THE DATA:
(begin)

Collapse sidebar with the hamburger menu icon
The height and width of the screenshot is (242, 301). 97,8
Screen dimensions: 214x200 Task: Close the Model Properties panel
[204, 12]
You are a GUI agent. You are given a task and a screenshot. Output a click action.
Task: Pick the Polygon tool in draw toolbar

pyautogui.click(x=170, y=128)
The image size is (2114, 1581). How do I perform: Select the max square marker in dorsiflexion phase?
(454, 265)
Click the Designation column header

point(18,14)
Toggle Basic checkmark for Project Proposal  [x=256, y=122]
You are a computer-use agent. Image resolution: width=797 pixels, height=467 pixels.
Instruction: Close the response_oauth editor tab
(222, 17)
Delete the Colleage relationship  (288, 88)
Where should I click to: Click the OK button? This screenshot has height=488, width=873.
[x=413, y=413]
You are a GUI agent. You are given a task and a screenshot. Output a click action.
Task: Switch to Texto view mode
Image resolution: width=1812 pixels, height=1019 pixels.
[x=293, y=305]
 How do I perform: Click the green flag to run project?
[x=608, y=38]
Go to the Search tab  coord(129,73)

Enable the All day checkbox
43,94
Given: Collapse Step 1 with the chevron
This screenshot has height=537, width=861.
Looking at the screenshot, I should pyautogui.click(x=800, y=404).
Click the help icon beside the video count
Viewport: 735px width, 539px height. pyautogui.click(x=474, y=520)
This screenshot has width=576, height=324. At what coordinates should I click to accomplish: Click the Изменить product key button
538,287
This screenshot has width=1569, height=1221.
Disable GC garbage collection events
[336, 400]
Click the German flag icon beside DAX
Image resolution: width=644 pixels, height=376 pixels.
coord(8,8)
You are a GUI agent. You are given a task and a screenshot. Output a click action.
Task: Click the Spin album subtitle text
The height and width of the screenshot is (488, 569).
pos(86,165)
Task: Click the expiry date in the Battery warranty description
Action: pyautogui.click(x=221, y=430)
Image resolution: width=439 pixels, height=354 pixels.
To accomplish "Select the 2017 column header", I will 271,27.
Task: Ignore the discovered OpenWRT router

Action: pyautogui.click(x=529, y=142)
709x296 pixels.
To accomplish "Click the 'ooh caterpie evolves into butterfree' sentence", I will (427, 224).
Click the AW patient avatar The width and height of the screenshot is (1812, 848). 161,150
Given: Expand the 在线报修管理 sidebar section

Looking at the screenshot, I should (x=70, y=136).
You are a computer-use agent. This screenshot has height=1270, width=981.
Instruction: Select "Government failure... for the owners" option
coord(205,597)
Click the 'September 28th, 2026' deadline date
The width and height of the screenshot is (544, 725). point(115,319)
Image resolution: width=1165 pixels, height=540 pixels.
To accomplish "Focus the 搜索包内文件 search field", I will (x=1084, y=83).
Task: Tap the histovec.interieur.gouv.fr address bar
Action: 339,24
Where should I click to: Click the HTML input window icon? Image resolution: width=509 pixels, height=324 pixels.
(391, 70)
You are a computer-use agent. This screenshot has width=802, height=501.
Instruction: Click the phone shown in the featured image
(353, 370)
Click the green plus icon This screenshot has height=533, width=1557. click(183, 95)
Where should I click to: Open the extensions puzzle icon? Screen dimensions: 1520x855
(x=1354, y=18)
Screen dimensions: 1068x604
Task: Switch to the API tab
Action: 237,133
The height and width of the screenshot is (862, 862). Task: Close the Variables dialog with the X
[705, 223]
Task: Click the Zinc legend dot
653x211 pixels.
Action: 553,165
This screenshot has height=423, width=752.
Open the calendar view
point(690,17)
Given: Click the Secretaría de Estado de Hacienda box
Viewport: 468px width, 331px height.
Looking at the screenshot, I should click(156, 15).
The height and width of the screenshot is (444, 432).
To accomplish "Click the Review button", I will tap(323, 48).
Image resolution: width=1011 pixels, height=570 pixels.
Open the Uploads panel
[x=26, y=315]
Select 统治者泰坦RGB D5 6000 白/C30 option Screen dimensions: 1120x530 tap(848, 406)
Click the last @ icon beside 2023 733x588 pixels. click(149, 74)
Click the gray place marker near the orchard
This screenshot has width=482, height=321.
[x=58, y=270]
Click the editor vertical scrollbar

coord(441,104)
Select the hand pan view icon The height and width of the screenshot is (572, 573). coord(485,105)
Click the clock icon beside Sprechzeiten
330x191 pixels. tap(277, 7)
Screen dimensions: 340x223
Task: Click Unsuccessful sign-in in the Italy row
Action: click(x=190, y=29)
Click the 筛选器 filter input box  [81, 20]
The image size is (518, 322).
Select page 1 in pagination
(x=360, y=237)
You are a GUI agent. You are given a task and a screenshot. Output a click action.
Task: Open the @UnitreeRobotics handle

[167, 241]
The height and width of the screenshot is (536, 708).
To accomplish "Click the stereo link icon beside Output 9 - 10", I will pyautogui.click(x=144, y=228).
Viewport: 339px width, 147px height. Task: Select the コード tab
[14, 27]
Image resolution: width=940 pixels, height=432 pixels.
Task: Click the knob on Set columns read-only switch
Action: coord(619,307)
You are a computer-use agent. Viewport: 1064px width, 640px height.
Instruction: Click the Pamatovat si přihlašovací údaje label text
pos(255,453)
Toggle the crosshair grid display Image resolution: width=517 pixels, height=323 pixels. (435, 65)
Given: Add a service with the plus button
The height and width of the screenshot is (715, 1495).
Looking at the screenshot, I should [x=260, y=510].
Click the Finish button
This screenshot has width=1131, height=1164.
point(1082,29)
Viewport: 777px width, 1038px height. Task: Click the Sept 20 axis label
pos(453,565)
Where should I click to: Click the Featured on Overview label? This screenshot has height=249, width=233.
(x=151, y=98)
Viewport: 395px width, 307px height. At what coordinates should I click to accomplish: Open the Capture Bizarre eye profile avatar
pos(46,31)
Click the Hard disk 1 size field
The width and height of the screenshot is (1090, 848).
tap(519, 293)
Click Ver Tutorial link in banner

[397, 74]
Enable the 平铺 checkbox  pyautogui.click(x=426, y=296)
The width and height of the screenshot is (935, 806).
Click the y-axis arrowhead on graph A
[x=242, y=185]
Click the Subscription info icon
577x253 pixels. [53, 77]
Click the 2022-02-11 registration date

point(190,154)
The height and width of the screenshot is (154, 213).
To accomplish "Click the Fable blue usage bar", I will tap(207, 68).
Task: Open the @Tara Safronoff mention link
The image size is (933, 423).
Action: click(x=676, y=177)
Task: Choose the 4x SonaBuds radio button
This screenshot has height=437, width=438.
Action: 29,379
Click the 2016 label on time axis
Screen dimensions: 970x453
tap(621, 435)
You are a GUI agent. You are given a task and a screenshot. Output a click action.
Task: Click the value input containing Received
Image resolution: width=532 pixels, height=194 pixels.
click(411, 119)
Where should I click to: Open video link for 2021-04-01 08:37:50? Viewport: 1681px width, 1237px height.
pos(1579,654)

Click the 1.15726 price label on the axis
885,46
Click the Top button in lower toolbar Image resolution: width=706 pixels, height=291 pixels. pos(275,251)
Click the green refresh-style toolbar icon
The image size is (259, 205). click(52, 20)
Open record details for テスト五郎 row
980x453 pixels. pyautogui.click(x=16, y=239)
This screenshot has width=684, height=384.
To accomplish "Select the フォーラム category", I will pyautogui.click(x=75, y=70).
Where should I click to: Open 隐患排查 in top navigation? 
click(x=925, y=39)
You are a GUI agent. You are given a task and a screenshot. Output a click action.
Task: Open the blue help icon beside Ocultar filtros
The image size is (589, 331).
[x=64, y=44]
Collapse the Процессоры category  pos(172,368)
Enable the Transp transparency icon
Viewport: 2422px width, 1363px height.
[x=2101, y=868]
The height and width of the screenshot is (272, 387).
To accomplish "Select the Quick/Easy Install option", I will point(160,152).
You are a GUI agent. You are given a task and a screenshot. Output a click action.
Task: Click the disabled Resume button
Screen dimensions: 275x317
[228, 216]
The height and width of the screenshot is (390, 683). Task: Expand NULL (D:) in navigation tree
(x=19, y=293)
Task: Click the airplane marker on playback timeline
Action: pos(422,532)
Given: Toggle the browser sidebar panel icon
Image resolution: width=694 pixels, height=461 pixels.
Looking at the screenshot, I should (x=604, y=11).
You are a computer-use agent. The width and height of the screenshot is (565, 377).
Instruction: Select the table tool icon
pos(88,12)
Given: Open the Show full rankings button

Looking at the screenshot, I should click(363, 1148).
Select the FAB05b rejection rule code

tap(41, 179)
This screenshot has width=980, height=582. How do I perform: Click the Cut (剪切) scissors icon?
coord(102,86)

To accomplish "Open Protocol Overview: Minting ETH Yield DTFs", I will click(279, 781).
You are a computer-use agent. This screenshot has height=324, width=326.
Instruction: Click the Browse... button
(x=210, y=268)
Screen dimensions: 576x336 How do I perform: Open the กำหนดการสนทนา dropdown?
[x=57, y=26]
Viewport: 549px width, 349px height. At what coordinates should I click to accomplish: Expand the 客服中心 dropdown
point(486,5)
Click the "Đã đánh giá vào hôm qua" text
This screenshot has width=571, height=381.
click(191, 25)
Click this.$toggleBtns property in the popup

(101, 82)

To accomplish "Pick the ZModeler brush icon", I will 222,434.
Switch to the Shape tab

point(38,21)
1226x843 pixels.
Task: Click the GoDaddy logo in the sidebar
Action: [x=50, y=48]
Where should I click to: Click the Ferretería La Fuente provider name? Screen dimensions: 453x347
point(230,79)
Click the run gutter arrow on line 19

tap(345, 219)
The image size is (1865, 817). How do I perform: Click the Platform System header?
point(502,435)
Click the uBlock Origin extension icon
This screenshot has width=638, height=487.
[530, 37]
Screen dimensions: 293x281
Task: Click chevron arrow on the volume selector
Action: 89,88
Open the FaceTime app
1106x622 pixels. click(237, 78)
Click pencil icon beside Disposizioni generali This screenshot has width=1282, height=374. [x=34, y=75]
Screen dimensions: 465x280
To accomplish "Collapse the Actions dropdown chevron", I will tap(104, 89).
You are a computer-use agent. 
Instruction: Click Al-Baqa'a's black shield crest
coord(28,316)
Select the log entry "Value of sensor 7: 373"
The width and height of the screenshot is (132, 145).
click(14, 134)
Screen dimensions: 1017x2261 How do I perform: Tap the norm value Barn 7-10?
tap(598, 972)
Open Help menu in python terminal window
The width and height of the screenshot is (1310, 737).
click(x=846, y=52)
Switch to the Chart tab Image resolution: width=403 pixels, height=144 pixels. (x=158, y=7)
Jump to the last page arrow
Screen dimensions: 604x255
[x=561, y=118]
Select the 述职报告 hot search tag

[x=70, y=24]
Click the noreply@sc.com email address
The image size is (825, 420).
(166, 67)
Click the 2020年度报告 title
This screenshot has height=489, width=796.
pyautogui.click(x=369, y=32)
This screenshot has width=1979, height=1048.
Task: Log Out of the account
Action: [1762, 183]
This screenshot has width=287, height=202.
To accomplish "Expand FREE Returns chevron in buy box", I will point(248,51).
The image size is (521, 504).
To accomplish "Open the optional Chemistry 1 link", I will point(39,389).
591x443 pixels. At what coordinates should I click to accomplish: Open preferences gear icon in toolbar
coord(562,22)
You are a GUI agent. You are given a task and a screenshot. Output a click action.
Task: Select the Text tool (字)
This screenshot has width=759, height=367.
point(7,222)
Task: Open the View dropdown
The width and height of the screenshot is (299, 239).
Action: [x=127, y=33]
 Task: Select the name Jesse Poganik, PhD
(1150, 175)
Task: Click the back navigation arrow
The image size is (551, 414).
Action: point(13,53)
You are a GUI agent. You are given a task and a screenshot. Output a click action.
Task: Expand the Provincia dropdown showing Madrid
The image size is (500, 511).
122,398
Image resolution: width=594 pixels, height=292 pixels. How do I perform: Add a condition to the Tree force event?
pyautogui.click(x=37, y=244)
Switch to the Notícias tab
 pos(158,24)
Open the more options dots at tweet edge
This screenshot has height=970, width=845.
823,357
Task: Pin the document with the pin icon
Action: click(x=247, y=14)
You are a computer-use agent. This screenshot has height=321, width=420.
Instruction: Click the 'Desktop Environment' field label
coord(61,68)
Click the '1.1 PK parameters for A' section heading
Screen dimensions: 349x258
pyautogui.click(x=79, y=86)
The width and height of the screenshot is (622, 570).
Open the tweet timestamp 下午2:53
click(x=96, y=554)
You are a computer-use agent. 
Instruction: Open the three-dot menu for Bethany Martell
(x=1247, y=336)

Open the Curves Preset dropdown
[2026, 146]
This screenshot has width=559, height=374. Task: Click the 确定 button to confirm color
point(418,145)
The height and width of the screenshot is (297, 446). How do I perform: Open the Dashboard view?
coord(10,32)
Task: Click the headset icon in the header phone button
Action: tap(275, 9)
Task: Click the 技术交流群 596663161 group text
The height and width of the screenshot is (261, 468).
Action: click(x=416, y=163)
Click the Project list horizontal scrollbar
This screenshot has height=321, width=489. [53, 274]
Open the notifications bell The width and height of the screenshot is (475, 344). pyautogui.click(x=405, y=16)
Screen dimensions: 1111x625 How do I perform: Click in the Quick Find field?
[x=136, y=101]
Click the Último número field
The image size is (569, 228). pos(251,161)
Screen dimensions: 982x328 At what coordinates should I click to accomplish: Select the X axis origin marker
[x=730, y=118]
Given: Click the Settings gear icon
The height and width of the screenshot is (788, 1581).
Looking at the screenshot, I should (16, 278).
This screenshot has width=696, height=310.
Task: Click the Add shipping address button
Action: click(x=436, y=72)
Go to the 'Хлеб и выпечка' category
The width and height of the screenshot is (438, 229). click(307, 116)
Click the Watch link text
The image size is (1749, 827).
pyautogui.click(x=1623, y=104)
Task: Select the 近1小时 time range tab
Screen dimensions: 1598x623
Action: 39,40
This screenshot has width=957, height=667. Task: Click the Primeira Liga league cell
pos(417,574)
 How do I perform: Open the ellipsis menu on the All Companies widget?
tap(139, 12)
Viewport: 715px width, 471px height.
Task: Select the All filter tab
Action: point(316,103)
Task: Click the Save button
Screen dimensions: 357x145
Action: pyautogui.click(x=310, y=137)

(end)

WHAT THE TASK ASKS: Revise the data starting at the line containing "Click the Top" and ending at the line containing "will click(279, 781)." by replacing "toolbar" with "tool strip", keeping everything else the same. Return only those lines.

SOLUTION:
Click the Top button in lower tool strip Image resolution: width=706 pixels, height=291 pixels. pos(275,251)
Click the green refresh-style tool strip icon
The image size is (259, 205). click(52, 20)
Open record details for テスト五郎 row
980x453 pixels. pyautogui.click(x=16, y=239)
This screenshot has width=684, height=384.
To accomplish "Select the フォーラム category", I will pyautogui.click(x=75, y=70).
Where should I click to: Open 隐患排查 in top navigation? 
click(x=925, y=39)
You are a GUI agent. You are given a task and a screenshot. Output a click action.
Task: Open the blue help icon beside Ocultar filtros
The image size is (589, 331).
[x=64, y=44]
Collapse the Процессоры category  pos(172,368)
Enable the Transp transparency icon
Viewport: 2422px width, 1363px height.
[x=2101, y=868]
The height and width of the screenshot is (272, 387).
To accomplish "Select the Quick/Easy Install option", I will point(160,152).
You are a GUI agent. You are given a task and a screenshot. Output a click action.
Task: Click the disabled Resume button
Screen dimensions: 275x317
[228, 216]
The height and width of the screenshot is (390, 683). Task: Expand NULL (D:) in navigation tree
(x=19, y=293)
Task: Click the airplane marker on playback timeline
Action: pos(422,532)
Given: Toggle the browser sidebar panel icon
Image resolution: width=694 pixels, height=461 pixels.
Looking at the screenshot, I should (x=604, y=11).
You are a computer-use agent. The width and height of the screenshot is (565, 377).
Instruction: Select the table tool icon
pos(88,12)
Given: Open the Show full rankings button

Looking at the screenshot, I should click(363, 1148).
Select the FAB05b rejection rule code

tap(41, 179)
This screenshot has width=980, height=582. How do I perform: Click the Cut (剪切) scissors icon?
coord(102,86)

To accomplish "Open Protocol Overview: Minting ETH Yield DTFs", I will click(279, 781).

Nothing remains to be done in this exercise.